Meine Erfahrungen sind bisher so: Es ist anspruchsvoller etwas zu programmieren, was man selbst gut findet, als irgendeine Durchschnittsvorgabe, für die man keine Verantwortung hat, weil die Benutzer den Mist verlangten.
Wir produzieren etwas Menschenzentriertes, nicht etwas Organisations- oder Unternehmenszentriertes, da ich natürlich nicht weiss, was eine Organisation braucht, sondern nur, was ich brauche. Damit verbunden entsteht auch ein neues Bewusstsein über Arbeit und Arbeitsteilung, also über das wichtigste gesellschaftliche Verhältnis. Unsere Forschung ist ganzheitlich. Und was wir tun, ist wirkliche Forschung, weil wir selbst nicht vorweg schon wissen, wie das Resultat aussehen muss. Wir müssen nicht krampfhaft Daten suchen, die irgendeine Hypothese bestätigen.

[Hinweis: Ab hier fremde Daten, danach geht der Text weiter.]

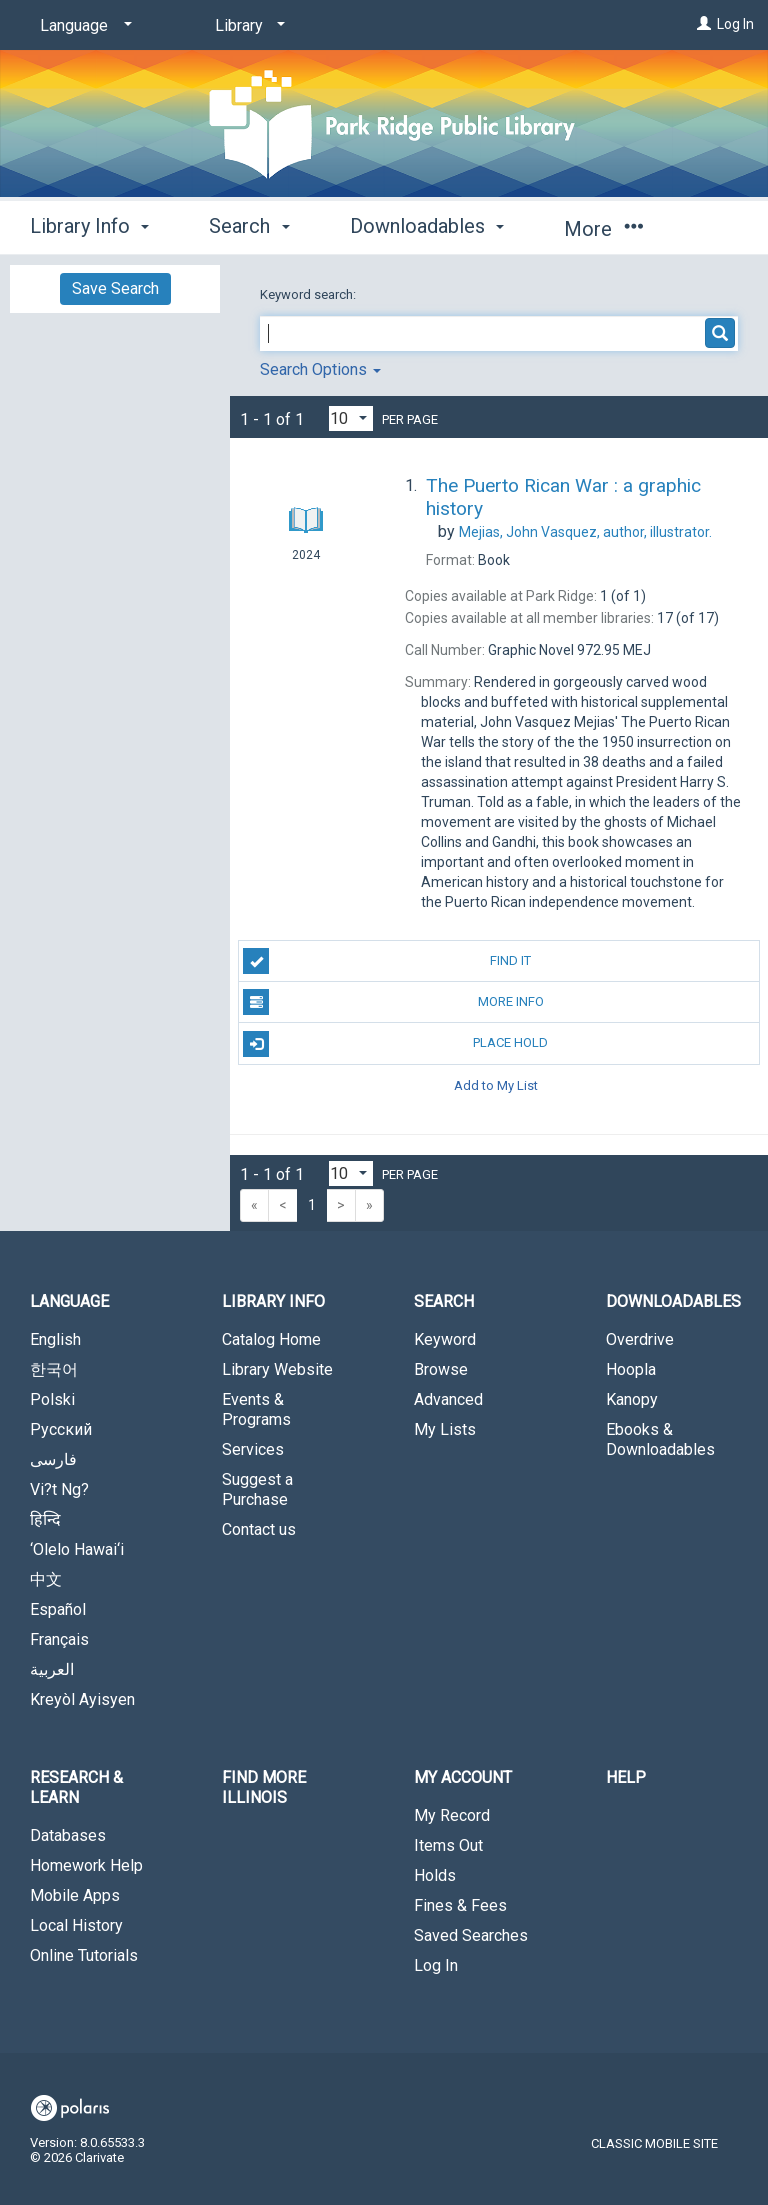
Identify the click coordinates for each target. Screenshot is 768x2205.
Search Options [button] (320, 369)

Die 2. Ordnung ist ein dialogischer Ansatz, in welchem nicht einer weiss, was für den andern gut ist - und in welchem nicht eine zentrale Planung weiss, was für die Allgemeinheit wahr ist. Das zentrale Konstruktionselement im System ist die Feedback-Schleife. Mit dieser Konstruktion reagiert das System auf Reize, es kompensiert Perturbationen. Das heisst, ein System arbeitet nicht vorausschauend, es strebt nicht nach einem Ziel. Ein System arbeitet rückblickend und vermeidet, was sich nicht bewährt.